Step 1: Commit to someone. Ask your spouse to pray and read the Bible together with you in 2015. In my humble opinion, way too few marriages feature spouses that pray and read the Bible together daily. Just saying. Alternatively, you could do the same with your children, or a buddy from church or your growth group. If you’re feeling particularly outreach-minded in 2015, you could even select someone from work, or school, or your neighborhood.

Step 2: Commit verbally. Say to the person(s) you have selected “Let’s do this! Let’s go search for Jesus, the King, together. We’ll pray with each other each day, share our SOAP journals, and go together to worship Jesus every day this year.”

Step 3: Commit the time. Put it on your calendar. Block out a daily opportunity with your fellow “wise man” when you can meet (even over the phone or via text) and share your thoughts about the King. Don’t forget to clear a space for prayer together daily, too.

Lord, help me to find you daily in the gospel. Help me to find someone with whom I can share this daily journey. And then, put your Spirit in my heart so that we may respond—mind, body, heart and soul—with worship.

Our reading for Friday, January 2, is Genesis 2:18 – 4:16, Matthew 2:1-18 and Psalm 2:1-12.

Header image based on "Orion Nebula" by Familiar, CC by 2.0

A Stark Contrast

Know your path, the Bible teaches us. Because there’s a stark contrast in the two paths we can follow in life. One is well-worn, one traveled lightly.

The destinations differ too. One leads to emptiness and destruction. No, that emptiness and destruction does not always arrive in this life. But, yes, always at some point it does.

The other path, less-frequented, runs beside the “brook” we call the Bible. That path, the author of Psalm 1 declares, leads to fulfillment, hope, and most of all, life.

That’s because that path leads us to Jesus, to the cross, and ultimately, to the empty tomb.

And finally, the company we travel with will differ. One path has people who trust what they read in the Bible. Sometimes they trust boldly, but often meekly. 

The other path has those who do not trust. Sometimes they doubt quietly and respectfully but often, sadly, they doubt with derision and contempt.
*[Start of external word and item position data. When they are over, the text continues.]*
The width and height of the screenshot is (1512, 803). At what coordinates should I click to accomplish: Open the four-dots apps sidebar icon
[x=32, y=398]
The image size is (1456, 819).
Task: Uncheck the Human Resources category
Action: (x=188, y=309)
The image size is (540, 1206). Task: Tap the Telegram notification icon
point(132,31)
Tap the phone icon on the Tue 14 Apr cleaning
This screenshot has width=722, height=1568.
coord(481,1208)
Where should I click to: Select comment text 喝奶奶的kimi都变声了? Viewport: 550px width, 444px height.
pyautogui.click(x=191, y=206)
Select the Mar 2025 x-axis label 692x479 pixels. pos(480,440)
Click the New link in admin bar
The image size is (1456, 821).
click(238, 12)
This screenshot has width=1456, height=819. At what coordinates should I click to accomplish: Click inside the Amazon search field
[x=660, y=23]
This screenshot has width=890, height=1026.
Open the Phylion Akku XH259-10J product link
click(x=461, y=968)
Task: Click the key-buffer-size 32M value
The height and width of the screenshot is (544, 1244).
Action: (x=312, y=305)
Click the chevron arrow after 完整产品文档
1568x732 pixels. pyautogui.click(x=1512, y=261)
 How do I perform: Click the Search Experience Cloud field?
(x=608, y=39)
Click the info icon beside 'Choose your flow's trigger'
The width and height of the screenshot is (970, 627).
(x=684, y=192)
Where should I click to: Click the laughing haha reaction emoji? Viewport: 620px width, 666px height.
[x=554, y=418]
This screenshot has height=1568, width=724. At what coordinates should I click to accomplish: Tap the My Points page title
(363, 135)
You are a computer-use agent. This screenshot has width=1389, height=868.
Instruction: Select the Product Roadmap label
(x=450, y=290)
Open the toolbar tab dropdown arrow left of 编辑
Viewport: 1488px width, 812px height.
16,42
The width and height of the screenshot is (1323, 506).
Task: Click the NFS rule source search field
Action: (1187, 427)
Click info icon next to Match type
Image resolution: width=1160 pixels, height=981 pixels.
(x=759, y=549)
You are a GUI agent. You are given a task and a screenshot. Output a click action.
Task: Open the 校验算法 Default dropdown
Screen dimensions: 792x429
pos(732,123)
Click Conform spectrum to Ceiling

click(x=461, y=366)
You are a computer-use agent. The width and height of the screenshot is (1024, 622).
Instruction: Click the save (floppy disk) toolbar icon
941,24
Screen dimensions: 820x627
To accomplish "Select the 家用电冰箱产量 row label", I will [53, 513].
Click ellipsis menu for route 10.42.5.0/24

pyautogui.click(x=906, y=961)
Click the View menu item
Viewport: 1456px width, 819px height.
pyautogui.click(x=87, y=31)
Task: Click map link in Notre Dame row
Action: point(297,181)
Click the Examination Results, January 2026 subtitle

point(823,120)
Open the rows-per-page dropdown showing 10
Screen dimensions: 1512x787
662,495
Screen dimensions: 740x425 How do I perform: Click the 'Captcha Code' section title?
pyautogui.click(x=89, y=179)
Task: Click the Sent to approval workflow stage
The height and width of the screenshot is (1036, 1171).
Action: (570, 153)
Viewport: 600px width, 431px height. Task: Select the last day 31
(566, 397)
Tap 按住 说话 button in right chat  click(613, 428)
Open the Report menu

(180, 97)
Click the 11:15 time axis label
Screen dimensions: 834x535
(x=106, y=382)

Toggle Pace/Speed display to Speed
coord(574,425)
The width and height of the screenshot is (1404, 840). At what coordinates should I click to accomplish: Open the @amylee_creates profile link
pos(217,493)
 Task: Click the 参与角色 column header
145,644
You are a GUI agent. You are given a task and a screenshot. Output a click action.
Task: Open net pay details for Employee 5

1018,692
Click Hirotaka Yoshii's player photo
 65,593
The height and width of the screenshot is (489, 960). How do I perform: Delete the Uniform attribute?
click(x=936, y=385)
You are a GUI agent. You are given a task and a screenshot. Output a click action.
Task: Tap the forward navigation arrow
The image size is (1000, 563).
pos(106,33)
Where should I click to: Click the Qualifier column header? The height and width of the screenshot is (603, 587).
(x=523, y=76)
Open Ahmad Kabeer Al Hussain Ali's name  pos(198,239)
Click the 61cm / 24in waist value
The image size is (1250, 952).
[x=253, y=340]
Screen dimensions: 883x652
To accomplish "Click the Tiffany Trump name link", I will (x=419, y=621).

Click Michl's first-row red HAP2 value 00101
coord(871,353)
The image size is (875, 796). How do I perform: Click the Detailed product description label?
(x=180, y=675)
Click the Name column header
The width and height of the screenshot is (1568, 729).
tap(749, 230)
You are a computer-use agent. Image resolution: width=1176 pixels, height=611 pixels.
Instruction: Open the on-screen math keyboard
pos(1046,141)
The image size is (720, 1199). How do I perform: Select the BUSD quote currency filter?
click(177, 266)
Where will you walk in 2015?

“Blessed is the one who does not walk in step with the wicked or stand in the way that sinners take or sit in the company of mockers, but whose delight is in the law of the Lordand who meditates on his law day and night. That person is like a tree planted by streams of water, which yields its fruit in season and whose leaf does not wither—whatever they do prospers. Not so the wicked! They are like chaff that the wind blows away. Therefore the wicked will not stand in the judgment, nor sinners in the assembly of the righteous. For the Lord watches over the way of the righteous, but the way of the wicked leads to destruction” (Psalm 1:1-6, NIV).

Guide my steps and the steps of the ones I love along the path that runs beside your word. Help me to delight in your law, O Lord. Most of all, may 2015 be a year of meditating on your grace as you reveal it to me in the gospel.

Our reading for Thursday, January 1, is Genesis 1:1 – 2:17, Matthew 1:1-25 and Psalm 1:1-6.